次の課題 →
1. 浪人生活についての抜粋本文によれば、安藤さんが初めて予備校に通うようになったのは何浪目か。
2. 浪人生活についての抜粋本文の続きを、最後の文の後から書きなさい。

──────── 抜粋本文 ────────

それは「いくら勉強しても成績が上がらないから、切り捨てたかったら切り捨てろ」という衝撃的な内容でした。
「大きな作物を育てるために苗を引き抜くことを『間引く』といいますが、私はよく親に『出来が悪かったら間引く』と言われていました。だから、弟や妹の進学にもお金がかかるし、家にとって損だと思う人間なら切り捨ててほしいという内容を伝えたんです。
でも、それを伝えたら『普通の人が卒業したとき、お前は無職か浪人なんだからな。(不憫だから)今回だけは予備校代を出してやる』と言われて、初めて予備校に通うようになりました」
4浪目で初めて予備校に通う
4浪目にして初めて予備校に通うようになった安藤さんは、今までの自分のやり方の失敗に気づくことになります。

──────── 抽出資料 ────────

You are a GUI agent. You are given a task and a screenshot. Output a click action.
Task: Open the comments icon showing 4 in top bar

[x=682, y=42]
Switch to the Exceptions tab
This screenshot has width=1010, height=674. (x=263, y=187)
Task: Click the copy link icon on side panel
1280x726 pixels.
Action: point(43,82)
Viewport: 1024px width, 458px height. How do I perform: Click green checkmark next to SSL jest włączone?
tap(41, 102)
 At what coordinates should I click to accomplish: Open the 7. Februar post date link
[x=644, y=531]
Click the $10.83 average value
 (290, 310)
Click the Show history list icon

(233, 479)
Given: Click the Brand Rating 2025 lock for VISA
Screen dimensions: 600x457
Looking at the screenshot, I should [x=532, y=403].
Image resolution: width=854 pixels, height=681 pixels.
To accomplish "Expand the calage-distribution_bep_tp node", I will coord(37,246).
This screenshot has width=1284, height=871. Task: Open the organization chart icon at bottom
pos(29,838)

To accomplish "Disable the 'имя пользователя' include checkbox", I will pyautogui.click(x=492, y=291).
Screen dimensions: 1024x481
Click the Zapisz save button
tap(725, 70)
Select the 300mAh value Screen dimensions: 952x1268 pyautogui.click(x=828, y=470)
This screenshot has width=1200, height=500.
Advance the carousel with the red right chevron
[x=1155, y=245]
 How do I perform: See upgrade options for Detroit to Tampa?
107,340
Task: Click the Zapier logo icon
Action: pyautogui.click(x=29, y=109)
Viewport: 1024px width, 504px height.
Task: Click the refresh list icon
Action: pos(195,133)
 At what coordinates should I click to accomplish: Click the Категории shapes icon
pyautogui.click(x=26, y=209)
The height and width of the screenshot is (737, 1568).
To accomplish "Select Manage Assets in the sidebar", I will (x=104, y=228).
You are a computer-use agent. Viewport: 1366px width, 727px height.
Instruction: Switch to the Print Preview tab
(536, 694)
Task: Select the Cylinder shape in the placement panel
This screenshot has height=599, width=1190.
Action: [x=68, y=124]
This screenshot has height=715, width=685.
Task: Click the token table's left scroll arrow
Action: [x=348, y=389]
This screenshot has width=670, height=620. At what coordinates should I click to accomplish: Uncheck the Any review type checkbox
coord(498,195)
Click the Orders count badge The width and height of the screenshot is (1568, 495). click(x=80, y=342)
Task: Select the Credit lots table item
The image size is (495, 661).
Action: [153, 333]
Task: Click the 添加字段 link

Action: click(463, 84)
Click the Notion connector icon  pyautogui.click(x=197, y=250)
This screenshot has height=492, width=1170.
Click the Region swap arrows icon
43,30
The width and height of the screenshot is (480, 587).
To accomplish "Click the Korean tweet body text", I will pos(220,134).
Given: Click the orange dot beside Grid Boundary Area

────────

解答例 →
1. 4浪目である。

2.
「やり方が悪かったのです。親は受験戦争を勝ち上がってきたタイプなのですが、その勉強法は丸暗記でした。当時はそれで大学に合格できたのですが、自分たちの世代は覚えたところで、覚えていることが試験でそのまま聞かれるわけではないので、丸暗記だけでは通用しません。
高校のときは知らず知らずのうちに授業で復習をしていたから、成績が保てていたのかなと思いました。あとはやはり、長時間勉強というのは物理的に無理がありました。机の前にいるけど、気がつけば深夜ラジオに集中していたというように、勉強らしい勉強は集中してできていなかったのだと思います」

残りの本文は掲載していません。